What the exercise asks - Rewrite the records below with every instance of "Open" replaced by "Launch" and all other text left unchanged. Omit the pictures from your version.

Material provided -
--------------------------------

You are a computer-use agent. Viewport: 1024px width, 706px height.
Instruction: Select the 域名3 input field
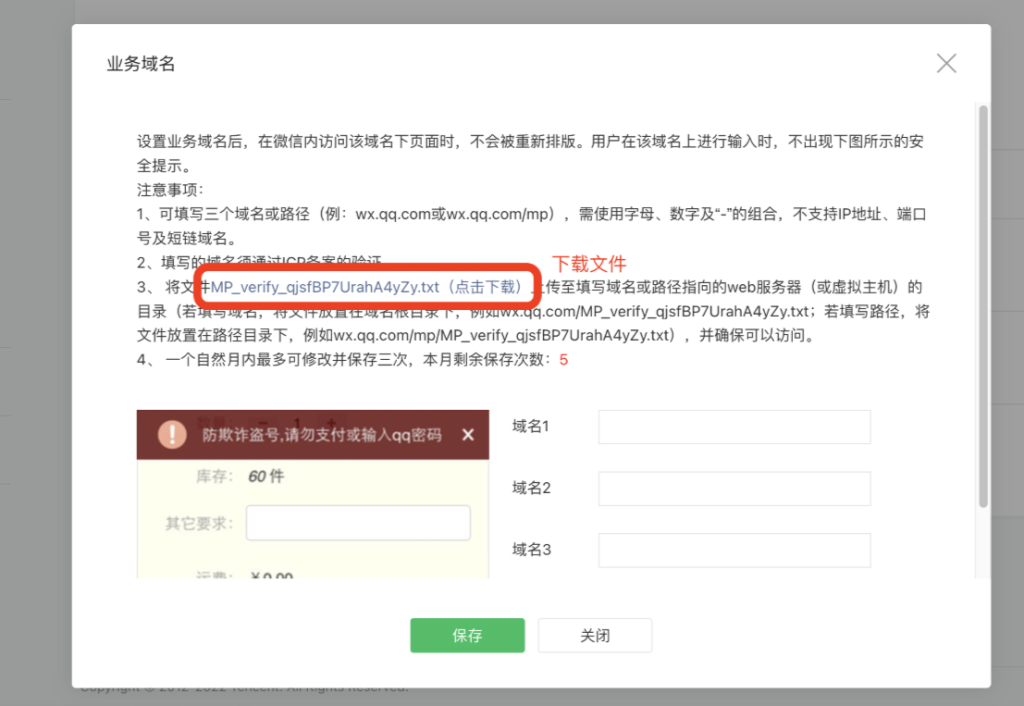pyautogui.click(x=734, y=550)
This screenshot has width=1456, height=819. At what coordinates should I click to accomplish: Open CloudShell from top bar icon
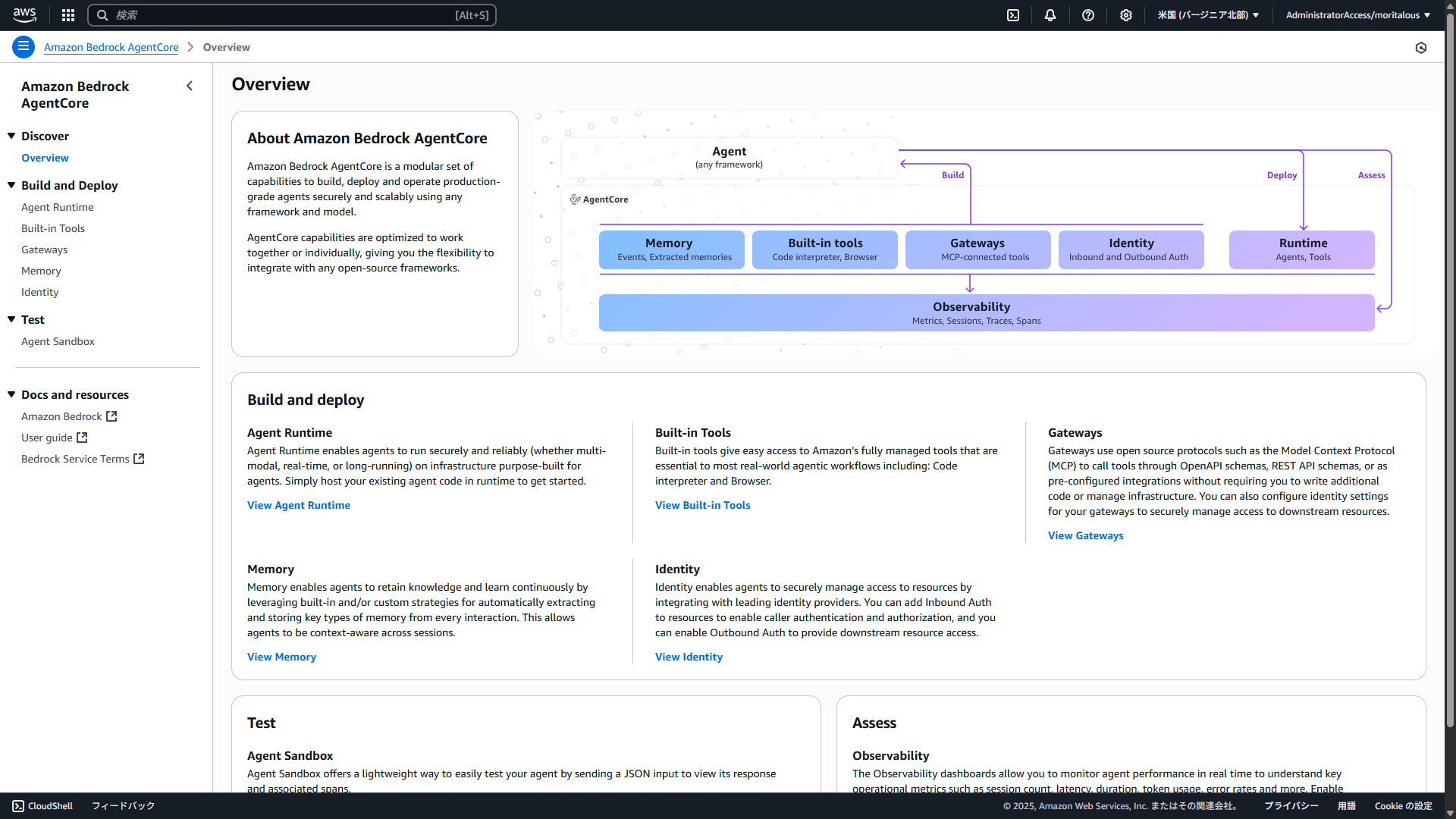tap(1013, 15)
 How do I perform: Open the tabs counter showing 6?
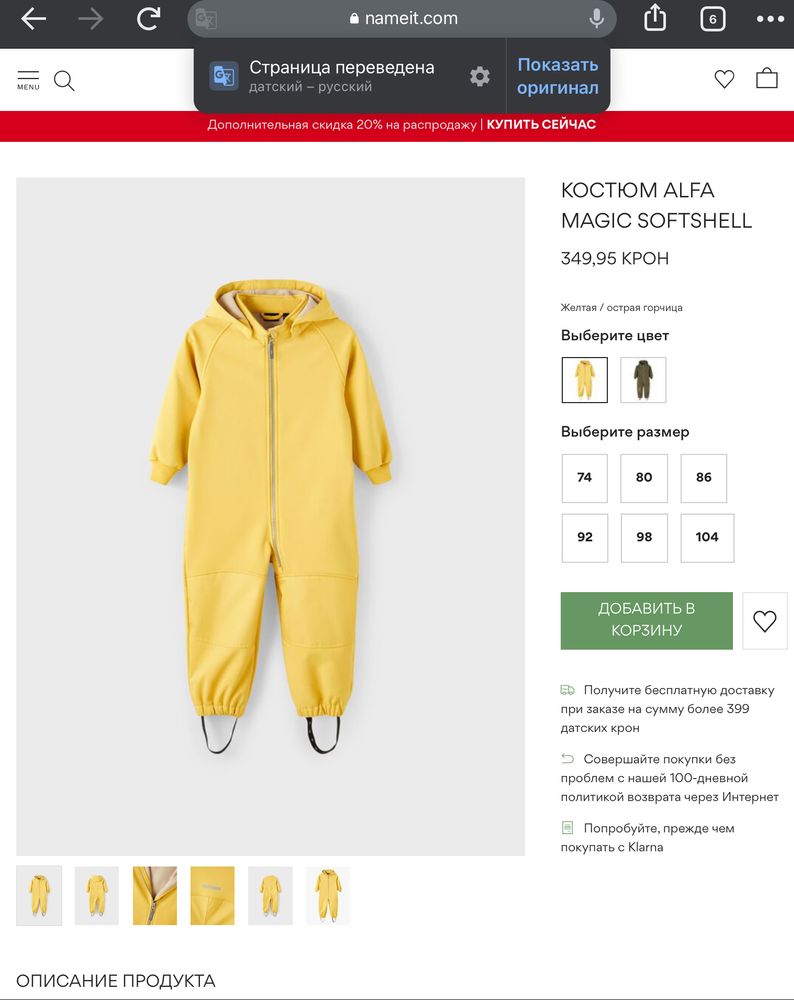[x=712, y=19]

--------------------------------

Task output -
You are a computer-use agent. Viewport: 1024px width, 706px height.
Instruction: Select the 域名3 input field
pyautogui.click(x=734, y=550)
This screenshot has width=1456, height=819. At what coordinates should I click to accomplish: Launch CloudShell from top bar icon
tap(1013, 15)
 How do I perform: Launch the tabs counter showing 6?
[x=712, y=19]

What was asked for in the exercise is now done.